Prinsip hubungan industrial yang diterapkan di Indonesia adalah prinsip hubungan industrial Pancasila. Prinsip ini menghendaki bahwa dalam mengatasi berbagai permasalahan atau sengketa di bidang ketenagakerjaan yang terjadi harus diselesaikan melalui prinsip hubungan industrial Pancasila.
Terjadinya
perselisihan di antara manusia merupakan masalah yang lumrah karena telah
menjadi kodrat manusia itu sendiri, oleh karena itu yang penting dilakukan
adalah bagaimana cara mencegah atau memperkecil perselisihan tersebut atau
mendamaikan kembali mereka yang berselisih.
Menurut
Zeni Asyhadie (Zainal Asikin, 2004:201-202) bahwa yang menjadi pokok pangkal
kekurangpuasan pada umumnya berkisar pada masalah:
a.
Pengupahan;
b.
Jaminan
sosial;
c.
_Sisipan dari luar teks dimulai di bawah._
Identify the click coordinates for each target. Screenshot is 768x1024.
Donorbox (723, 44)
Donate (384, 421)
Perilaku
penugasan yang kadang-kadang dirasakan kurang sesuai dengan kepribadian;
d. Daya
kerja dan kemampuan kerja yang dirasakan kurang sesuai dengan pekerjaan yang
harus diemban;
e.
Adanya
masalah pribadi.
Menurut
Charles D. Drake (Lalu Husni,2005:41-42) bahwa perselisihan perburuhan yang
terjadi akibat pelanggaran hukum pada umumnya disebabkan karena:
a. Terjadi
perbedaan paham dalam pelaksanaan hukum perburuhan. Hal ini tercermin dari
tindakan-tindakan pekerja/ buruh atau pengusaha yang melanggar suatu ketentuan
hukum, misalnya pengusaha tidak mempertanggungjawabkan buruh/ pekerjanya pada
program jamsostek, membayar upah di bawah ketentuan standar minimum yang
berlaku, tidak memberikan cuti dan sebagainya.
b.
Tindakan
pengusaha yang diskriminatif, misalnya jabatan, jenis pekerjaan, pendidikan,
masa kerja yang sama tapi karena perbedaan jenis kelamin lalu diperlakukan
berbeda.
Sedangkan
perselisihan perburuhan yang terjadi tanpa didahului oleh suatu pelanggaran,
umumnya disebabkan oleh :
a. Perbedaan
dalam menafsirkan hukum perburuhan, misalnya menyangkut cuti melahirkan dan
gugur kandungan, menurut pengusaha buruh/ pekerja wanita tidak berhak atas cuti penuh karena mengalami gugur kandungan, tetapi menurut buruh/
serikat buruh bahwa hak cuti tetap harus diberikan dengan upah penuh
meskipun buruh hanya mengalami gugur
kandungan atau tidak melahirkan.
b. Terjadi
karena ketidaksepahaman dalam perubahan syarat-syarat kerja, misalnya buruh/
serikat buruh menuntut kenaikan upah, uang makan, transportasi, tetapi pihak
pengusaha tidak menyetujui.
Berdasarkan
ketentuan Undang-Undang Nomor 2 Tahun 2004 tentang Penyelesaian Perselisihan
Hubungan Industrial disebutkan dalam Pasal 1 angka 1 bahwa :
“Perselisihan hubungan industrial
adalah perbedaan pendapat yang mengakibatkan pertentangan antara pengusaha atau
gabungan pengusaha dengan pekerja/ buruh atau serikat pekerja/ serikat buruh
karena adanya perselisihan mengenai hak, perselisihan kepentingan,perselisihan
pemutusan hubungan kerja dan perselisihan antarserikat pekerja/serikat buruh
dalam sutau perusahaan”.
Perselisihan
Hubungan Industrial berdasarkan Undang-Undang Nomor 2 Tahun 2004 dapat di bagi
dalam 4 macam atau jenis perselisihan, yaitu :
a.
Perselisihan
Hak
Perselisihan
hak adalah perselisihan yang timbul karena tidak dipenuhinya hak, akibat adanya
perbedaan pelaksanaan atau penafsiran ketentuan peraturan perundang-undangan,
perjanjian kerja, peraturan perusahaan, atau perjanjian kerja bersama (Pasal 1
angka 2 Undang-Undang Nomor 2 Tahun 2004). Menurut pendapat Lalu Husni
(2005:43) bahwa:
“Berdasarkan pengertian di atas,
jelaslah bahwa perselisihan hak (rechtsgeschil)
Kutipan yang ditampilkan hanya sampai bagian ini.